Problem = Exact reproduction required: the lines below from the line with "22/07/2021 (219, 750)" to the line with "Peer review (163, 287)", both ends included, and no others.

(Stored records)
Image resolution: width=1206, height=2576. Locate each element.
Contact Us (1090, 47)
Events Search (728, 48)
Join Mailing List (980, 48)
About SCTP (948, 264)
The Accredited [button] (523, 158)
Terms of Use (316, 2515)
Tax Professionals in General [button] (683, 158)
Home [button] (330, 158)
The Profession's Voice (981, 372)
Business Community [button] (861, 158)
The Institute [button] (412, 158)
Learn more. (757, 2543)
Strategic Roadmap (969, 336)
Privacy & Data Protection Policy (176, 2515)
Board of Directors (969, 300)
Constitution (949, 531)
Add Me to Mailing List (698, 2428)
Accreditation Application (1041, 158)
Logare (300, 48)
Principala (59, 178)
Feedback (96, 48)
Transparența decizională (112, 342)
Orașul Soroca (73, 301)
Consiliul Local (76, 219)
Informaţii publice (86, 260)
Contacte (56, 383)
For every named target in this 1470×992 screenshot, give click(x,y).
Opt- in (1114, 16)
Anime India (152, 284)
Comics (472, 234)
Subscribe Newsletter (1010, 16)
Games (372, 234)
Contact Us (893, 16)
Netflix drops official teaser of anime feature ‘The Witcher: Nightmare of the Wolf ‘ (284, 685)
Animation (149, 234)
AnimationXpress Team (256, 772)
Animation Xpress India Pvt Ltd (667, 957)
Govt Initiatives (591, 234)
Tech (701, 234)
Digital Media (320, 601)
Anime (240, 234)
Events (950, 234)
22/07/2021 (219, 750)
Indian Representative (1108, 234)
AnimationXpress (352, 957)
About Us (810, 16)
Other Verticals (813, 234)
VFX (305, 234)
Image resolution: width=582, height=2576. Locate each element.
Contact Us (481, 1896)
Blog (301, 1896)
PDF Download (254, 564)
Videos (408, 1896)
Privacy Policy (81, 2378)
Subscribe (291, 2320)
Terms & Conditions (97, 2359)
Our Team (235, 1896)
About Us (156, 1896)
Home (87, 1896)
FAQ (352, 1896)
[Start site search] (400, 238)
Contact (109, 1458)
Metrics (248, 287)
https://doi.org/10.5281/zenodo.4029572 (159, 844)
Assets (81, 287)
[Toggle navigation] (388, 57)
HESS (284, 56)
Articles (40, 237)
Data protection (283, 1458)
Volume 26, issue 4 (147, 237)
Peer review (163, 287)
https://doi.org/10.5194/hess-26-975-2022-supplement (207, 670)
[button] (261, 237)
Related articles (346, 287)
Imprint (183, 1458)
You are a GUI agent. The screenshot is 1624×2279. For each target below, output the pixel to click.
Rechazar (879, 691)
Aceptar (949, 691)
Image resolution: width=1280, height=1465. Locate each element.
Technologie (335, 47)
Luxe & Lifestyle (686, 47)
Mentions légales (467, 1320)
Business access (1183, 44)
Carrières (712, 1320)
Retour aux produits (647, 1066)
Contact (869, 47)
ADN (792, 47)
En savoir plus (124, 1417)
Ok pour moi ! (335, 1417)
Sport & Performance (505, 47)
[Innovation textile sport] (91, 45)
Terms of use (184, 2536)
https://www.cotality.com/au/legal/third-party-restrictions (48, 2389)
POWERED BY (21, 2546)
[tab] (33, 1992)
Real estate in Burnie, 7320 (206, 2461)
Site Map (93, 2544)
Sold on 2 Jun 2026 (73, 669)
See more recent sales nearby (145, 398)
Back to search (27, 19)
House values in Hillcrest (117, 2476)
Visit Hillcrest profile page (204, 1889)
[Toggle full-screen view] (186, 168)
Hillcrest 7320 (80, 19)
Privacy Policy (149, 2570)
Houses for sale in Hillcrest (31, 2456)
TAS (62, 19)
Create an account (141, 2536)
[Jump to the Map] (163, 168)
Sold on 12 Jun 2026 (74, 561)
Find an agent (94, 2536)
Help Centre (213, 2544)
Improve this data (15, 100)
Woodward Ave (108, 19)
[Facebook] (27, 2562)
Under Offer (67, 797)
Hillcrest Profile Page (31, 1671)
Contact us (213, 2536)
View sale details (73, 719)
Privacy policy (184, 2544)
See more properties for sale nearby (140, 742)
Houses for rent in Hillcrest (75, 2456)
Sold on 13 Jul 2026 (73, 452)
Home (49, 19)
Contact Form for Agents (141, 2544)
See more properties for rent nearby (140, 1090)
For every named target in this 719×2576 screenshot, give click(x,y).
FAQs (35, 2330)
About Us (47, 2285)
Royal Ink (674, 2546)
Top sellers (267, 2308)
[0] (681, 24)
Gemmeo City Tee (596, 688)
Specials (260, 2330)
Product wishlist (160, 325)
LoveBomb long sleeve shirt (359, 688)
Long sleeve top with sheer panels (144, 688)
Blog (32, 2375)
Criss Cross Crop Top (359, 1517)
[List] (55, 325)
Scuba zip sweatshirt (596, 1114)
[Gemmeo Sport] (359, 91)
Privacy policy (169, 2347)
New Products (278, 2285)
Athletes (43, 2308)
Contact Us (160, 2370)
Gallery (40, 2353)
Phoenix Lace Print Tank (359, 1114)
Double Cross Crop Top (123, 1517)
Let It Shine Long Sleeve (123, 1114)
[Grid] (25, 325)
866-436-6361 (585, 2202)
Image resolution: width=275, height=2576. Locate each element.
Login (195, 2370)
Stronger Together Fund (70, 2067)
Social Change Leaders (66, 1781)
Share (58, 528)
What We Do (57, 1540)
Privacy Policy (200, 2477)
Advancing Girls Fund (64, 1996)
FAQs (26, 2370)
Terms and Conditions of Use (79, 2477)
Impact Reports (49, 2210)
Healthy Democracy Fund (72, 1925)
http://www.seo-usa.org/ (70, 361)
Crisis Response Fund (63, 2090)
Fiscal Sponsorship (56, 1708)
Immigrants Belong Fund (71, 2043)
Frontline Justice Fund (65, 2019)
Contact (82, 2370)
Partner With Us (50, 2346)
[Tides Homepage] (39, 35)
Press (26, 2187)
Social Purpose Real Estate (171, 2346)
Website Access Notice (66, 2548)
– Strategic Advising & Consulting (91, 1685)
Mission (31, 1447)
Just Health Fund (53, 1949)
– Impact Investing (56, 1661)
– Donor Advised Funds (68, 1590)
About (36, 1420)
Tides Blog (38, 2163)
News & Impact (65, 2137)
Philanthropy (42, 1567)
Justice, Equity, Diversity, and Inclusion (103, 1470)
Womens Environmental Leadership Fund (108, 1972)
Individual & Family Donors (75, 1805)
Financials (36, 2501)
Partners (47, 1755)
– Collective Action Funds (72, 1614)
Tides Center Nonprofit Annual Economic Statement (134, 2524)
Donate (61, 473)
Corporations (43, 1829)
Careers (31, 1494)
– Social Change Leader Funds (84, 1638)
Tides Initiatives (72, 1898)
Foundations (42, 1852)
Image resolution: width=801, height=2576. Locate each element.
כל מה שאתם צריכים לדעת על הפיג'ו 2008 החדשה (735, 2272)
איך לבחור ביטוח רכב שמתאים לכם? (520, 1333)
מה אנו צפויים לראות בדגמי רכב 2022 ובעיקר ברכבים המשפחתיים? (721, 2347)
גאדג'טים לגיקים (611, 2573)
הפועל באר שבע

Solution to this task =
22/07/2021 (219, 750)
Indian Representative (1108, 234)
AnimationXpress (352, 957)
About Us (810, 16)
Other Verticals (813, 234)
VFX (305, 234)
Image resolution: width=582, height=2576. Locate each element.
Contact Us (481, 1896)
Blog (301, 1896)
PDF Download (254, 564)
Videos (408, 1896)
Privacy Policy (81, 2378)
Subscribe (291, 2320)
Terms & Conditions (97, 2359)
Our Team (235, 1896)
About Us (156, 1896)
Home (87, 1896)
FAQ (352, 1896)
[Start site search] (400, 238)
Contact (109, 1458)
Metrics (248, 287)
https://doi.org/10.5281/zenodo.4029572 (159, 844)
Assets (81, 287)
[Toggle navigation] (388, 57)
HESS (284, 56)
Articles (40, 237)
Data protection (283, 1458)
Volume 26, issue 4 (147, 237)
Peer review (163, 287)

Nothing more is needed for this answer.